Baibuz Ekaterina, Vigonski Simon, Lahtinen Jyri, Zhao Junlei, Jansson Ville, Zadin Vahur, Djurabekova Flyura
Helsinki Institute of Physics and Department of Physics, University of Helsinki, P.O. Box 43, Pietari Kalmin Katu 2, FI-00014, Finland.
Institute of Technology, University of Tartu, Nooruse 1, 50411 Tartu, Estonia.
Data Brief. 2018 Jan 31;17:739-743. doi: 10.1016/j.dib.2018.01.066. eCollection 2018 Apr.

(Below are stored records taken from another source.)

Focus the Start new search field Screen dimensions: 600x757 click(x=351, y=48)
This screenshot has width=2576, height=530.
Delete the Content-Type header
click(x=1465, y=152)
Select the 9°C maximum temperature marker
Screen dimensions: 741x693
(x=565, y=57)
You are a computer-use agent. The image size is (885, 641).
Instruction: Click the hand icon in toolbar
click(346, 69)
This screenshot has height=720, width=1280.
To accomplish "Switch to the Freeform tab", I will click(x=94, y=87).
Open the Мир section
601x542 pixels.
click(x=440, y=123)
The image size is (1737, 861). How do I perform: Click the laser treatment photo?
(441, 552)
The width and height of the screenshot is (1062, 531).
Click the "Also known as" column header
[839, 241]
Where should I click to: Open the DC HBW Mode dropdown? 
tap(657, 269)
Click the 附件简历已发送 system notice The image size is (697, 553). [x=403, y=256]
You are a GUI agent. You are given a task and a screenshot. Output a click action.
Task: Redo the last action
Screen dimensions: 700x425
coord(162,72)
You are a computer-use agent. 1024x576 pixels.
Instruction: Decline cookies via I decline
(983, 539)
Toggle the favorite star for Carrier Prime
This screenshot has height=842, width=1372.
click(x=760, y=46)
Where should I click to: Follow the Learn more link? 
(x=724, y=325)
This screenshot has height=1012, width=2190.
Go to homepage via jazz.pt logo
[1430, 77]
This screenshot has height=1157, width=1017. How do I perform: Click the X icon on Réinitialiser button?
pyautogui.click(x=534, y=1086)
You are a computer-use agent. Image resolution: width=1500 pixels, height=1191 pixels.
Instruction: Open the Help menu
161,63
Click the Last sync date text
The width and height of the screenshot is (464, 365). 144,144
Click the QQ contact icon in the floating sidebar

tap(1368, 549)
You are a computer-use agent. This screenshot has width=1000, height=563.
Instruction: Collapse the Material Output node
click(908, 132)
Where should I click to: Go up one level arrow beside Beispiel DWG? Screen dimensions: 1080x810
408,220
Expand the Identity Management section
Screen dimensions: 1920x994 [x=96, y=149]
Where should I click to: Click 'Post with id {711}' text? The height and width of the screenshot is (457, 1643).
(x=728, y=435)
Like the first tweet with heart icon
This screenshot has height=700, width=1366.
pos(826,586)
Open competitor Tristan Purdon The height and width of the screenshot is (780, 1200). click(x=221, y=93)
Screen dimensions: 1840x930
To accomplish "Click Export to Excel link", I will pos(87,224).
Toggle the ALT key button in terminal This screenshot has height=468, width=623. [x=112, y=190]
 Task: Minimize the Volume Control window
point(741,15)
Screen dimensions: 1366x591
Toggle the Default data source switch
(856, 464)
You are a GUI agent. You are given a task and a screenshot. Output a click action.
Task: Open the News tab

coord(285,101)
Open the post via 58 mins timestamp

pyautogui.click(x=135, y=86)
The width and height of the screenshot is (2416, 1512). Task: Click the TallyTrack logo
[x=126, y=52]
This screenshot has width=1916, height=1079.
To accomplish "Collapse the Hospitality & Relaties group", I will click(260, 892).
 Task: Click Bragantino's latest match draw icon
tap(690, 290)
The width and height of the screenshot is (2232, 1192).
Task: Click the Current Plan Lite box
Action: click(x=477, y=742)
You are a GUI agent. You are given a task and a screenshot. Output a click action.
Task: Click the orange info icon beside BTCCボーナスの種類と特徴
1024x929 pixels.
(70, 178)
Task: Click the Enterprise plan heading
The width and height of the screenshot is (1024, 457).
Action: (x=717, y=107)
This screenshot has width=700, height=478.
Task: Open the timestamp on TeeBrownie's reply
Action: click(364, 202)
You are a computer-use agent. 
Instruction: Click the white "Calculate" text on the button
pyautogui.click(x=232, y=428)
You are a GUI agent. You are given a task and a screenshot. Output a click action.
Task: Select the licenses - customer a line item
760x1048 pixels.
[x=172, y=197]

Atomistic rigid lattice Kinetic Monte Carlo (KMC) is an efficient method for simulating nano-objects and surfaces at timescales much longer than those accessible by molecular dynamics. A laborious and non-trivial part of constructing any KMC model is, however, to calculate all migration barriers that are needed to give the probabilities for any atom jump event to occur in the simulations. We have calculated three data sets of migration barriers for Cu self-diffusion with two different methods. The data sets were specifically calculated for rigid lattice KMC simulations of copper self-diffusion on arbitrarily rough surfaces, but can be used for KMC simulations of bulk diffusion as well.
原子刚性晶格动力学蒙特卡罗(KMC)方法是一种高效的方法,用于在比分子动力学可达到的时间尺度长得多的时间尺度上模拟纳米物体和表面。然而,构建任何KMC模型的一个费力且不平凡的部分是计算所有迁移势垒,这些势垒是在模拟中给出任何原子跳跃事件发生概率所必需的。我们用两种不同的方法计算了三组铜自扩散的迁移势垒数据集。这些数据集是专门为任意粗糙表面上铜自扩散的刚性晶格KMC模拟计算的,但也可用于体扩散的KMC模拟。